### EXERCISE INPUT
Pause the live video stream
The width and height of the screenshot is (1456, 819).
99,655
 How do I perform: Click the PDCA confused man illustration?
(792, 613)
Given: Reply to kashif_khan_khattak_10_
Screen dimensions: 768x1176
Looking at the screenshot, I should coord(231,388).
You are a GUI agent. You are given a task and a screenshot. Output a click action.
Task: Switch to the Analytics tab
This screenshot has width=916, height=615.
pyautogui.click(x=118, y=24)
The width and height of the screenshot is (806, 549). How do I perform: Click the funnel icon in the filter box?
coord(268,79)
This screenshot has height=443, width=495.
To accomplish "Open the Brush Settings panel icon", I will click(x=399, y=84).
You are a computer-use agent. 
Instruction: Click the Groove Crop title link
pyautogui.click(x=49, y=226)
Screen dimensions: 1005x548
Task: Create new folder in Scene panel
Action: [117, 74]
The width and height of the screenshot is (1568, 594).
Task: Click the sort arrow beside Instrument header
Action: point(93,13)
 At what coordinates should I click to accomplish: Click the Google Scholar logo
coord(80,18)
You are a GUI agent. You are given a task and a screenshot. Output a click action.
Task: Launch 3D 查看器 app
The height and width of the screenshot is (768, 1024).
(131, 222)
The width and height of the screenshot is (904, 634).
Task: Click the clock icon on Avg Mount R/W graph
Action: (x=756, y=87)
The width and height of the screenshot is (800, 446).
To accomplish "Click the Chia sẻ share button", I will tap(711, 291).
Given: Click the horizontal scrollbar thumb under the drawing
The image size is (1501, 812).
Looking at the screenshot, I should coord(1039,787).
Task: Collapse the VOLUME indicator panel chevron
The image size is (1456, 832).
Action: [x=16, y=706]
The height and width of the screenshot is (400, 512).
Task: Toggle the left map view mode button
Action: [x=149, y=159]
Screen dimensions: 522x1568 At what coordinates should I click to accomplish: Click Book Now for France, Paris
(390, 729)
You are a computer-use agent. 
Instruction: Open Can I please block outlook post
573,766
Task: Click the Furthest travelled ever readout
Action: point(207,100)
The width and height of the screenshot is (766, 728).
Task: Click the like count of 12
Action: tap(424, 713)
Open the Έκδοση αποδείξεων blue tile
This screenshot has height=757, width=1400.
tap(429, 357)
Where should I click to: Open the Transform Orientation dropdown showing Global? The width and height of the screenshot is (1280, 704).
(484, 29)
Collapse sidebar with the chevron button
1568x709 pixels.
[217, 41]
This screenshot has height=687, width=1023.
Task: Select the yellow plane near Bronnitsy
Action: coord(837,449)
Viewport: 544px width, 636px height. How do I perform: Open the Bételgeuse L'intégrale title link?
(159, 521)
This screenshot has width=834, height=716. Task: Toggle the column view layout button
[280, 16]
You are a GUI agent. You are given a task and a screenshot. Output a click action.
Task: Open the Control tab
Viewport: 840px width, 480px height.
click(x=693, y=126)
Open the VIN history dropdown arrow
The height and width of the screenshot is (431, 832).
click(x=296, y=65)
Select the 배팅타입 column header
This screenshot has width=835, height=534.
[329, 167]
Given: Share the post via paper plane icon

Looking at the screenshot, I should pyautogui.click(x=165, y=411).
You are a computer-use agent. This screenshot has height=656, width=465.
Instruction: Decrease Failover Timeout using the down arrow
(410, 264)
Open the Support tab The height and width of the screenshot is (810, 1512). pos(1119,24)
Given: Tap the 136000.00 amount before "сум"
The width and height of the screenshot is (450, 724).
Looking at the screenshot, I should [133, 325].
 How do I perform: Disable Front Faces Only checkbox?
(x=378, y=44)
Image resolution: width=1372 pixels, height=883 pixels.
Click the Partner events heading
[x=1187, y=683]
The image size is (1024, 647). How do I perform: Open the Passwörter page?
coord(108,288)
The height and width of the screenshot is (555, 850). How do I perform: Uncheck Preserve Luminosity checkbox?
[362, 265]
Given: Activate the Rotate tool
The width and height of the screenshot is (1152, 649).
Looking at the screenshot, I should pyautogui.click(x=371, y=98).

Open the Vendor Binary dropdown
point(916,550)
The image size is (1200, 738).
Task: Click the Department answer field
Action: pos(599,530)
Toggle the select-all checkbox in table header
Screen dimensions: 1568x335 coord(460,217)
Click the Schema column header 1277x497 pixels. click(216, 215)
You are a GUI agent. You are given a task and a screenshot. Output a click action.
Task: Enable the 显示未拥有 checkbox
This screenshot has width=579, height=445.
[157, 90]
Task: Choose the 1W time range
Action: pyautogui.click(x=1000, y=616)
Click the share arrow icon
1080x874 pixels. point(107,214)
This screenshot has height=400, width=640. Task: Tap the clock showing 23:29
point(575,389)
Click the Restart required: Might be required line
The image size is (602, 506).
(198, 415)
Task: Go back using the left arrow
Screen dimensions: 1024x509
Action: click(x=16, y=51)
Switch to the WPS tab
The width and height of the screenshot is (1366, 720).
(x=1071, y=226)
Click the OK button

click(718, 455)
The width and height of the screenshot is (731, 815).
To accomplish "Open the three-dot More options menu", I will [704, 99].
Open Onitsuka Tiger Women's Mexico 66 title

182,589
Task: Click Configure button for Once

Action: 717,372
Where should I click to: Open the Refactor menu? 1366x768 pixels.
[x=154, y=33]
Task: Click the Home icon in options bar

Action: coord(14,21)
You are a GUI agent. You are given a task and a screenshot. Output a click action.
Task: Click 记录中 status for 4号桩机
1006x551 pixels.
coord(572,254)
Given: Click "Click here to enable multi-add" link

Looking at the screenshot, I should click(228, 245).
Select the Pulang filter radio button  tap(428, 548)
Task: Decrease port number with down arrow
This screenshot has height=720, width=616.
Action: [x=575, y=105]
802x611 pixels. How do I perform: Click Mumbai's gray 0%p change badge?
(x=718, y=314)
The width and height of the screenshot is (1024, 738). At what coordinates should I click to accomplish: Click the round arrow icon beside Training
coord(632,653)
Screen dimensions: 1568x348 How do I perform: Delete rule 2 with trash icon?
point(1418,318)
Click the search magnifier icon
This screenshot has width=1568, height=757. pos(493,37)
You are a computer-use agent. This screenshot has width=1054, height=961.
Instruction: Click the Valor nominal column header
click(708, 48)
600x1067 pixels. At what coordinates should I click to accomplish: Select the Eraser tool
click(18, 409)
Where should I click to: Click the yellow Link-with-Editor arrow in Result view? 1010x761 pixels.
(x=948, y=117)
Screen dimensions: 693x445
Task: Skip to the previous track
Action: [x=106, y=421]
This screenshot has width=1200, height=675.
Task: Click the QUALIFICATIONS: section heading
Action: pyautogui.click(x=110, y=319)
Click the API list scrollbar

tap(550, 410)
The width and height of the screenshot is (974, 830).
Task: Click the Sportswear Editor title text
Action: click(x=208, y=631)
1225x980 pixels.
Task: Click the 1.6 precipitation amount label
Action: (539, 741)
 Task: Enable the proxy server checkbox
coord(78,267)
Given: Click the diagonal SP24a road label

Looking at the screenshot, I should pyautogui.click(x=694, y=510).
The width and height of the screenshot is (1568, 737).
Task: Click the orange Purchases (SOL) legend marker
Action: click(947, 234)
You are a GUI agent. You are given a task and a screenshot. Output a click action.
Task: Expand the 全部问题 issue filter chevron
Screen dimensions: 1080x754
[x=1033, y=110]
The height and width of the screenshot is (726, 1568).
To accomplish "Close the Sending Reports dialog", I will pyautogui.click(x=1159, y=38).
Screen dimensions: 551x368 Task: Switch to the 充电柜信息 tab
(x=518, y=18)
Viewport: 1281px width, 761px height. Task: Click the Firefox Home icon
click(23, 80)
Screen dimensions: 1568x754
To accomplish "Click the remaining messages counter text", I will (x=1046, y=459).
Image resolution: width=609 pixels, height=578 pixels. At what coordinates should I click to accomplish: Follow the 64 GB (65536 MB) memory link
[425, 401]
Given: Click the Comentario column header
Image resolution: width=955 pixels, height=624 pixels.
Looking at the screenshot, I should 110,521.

### REQUIREMENT
How many of the lines above contain the string "computer"? Give the count alone.

### EXERCISE RESULT
4